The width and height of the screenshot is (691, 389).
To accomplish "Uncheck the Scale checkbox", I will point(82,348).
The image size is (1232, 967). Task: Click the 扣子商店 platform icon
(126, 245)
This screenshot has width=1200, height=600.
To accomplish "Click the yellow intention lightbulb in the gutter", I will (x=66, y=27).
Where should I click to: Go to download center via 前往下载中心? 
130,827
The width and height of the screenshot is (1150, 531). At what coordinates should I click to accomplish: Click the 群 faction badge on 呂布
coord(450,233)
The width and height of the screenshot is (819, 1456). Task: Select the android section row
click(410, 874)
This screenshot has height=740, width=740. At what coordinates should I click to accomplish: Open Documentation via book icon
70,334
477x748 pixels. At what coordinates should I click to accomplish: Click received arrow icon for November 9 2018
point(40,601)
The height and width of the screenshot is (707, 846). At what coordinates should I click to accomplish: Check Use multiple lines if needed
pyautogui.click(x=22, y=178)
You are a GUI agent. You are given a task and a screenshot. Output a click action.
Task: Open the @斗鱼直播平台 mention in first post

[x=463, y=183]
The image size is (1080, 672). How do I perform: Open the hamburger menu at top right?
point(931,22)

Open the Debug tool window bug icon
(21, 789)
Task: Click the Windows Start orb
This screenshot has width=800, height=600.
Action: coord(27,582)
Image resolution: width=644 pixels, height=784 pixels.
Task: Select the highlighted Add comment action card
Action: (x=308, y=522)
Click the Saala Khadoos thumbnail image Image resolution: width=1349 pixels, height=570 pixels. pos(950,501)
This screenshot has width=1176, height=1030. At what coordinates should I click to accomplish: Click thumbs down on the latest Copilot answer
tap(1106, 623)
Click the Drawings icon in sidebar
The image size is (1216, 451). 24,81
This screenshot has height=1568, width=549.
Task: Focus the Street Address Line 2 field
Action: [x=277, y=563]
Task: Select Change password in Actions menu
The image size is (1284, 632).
____
**Exercise:** Pull out each line of the records holding the string "will".

**Result of the exercise:**
To accomplish "Uncheck the Scale checkbox", I will point(82,348).
To accomplish "Click the yellow intention lightbulb in the gutter", I will (x=66, y=27).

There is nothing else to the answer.